Dataset entries:

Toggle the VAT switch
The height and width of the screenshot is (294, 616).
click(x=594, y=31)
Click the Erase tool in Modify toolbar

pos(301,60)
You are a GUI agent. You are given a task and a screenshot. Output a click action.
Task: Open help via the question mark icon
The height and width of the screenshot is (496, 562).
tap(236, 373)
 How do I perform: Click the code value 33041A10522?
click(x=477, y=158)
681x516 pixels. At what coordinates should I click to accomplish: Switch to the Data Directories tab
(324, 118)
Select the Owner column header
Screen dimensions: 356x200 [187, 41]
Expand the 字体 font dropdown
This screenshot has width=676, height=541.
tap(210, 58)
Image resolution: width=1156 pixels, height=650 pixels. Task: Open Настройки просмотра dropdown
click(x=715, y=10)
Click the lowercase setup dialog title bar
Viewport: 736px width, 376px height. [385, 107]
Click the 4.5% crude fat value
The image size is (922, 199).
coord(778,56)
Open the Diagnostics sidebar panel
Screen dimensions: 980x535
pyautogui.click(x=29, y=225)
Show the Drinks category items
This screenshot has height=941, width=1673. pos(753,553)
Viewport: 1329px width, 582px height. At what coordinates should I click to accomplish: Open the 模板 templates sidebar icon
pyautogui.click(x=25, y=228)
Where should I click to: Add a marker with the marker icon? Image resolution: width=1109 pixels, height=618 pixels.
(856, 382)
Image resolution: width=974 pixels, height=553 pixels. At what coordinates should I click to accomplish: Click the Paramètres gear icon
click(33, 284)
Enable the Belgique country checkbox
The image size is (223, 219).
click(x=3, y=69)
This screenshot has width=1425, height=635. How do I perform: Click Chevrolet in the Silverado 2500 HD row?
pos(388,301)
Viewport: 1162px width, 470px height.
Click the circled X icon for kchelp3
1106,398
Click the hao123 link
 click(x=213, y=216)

Task brief:
Transcribe all of the data exactly, leaving no line out.

Result for this task:
Toggle the VAT switch
The height and width of the screenshot is (294, 616).
click(x=594, y=31)
Click the Erase tool in Modify toolbar

pos(301,60)
You are a GUI agent. You are given a task and a screenshot. Output a click action.
Task: Open help via the question mark icon
The height and width of the screenshot is (496, 562).
tap(236, 373)
 How do I perform: Click the code value 33041A10522?
click(x=477, y=158)
681x516 pixels. At what coordinates should I click to accomplish: Switch to the Data Directories tab
(324, 118)
Select the Owner column header
Screen dimensions: 356x200 [187, 41]
Expand the 字体 font dropdown
This screenshot has width=676, height=541.
tap(210, 58)
Image resolution: width=1156 pixels, height=650 pixels. Task: Open Настройки просмотра dropdown
click(x=715, y=10)
Click the lowercase setup dialog title bar
Viewport: 736px width, 376px height. [385, 107]
Click the 4.5% crude fat value
The image size is (922, 199).
coord(778,56)
Open the Diagnostics sidebar panel
Screen dimensions: 980x535
pyautogui.click(x=29, y=225)
Show the Drinks category items
This screenshot has height=941, width=1673. pos(753,553)
Viewport: 1329px width, 582px height. At what coordinates should I click to accomplish: Open the 模板 templates sidebar icon
pyautogui.click(x=25, y=228)
Where should I click to: Add a marker with the marker icon? Image resolution: width=1109 pixels, height=618 pixels.
(856, 382)
Image resolution: width=974 pixels, height=553 pixels. At what coordinates should I click to accomplish: Click the Paramètres gear icon
click(33, 284)
Enable the Belgique country checkbox
The image size is (223, 219).
click(x=3, y=69)
This screenshot has width=1425, height=635. How do I perform: Click Chevrolet in the Silverado 2500 HD row?
pos(388,301)
Viewport: 1162px width, 470px height.
Click the circled X icon for kchelp3
1106,398
Click the hao123 link
 click(x=213, y=216)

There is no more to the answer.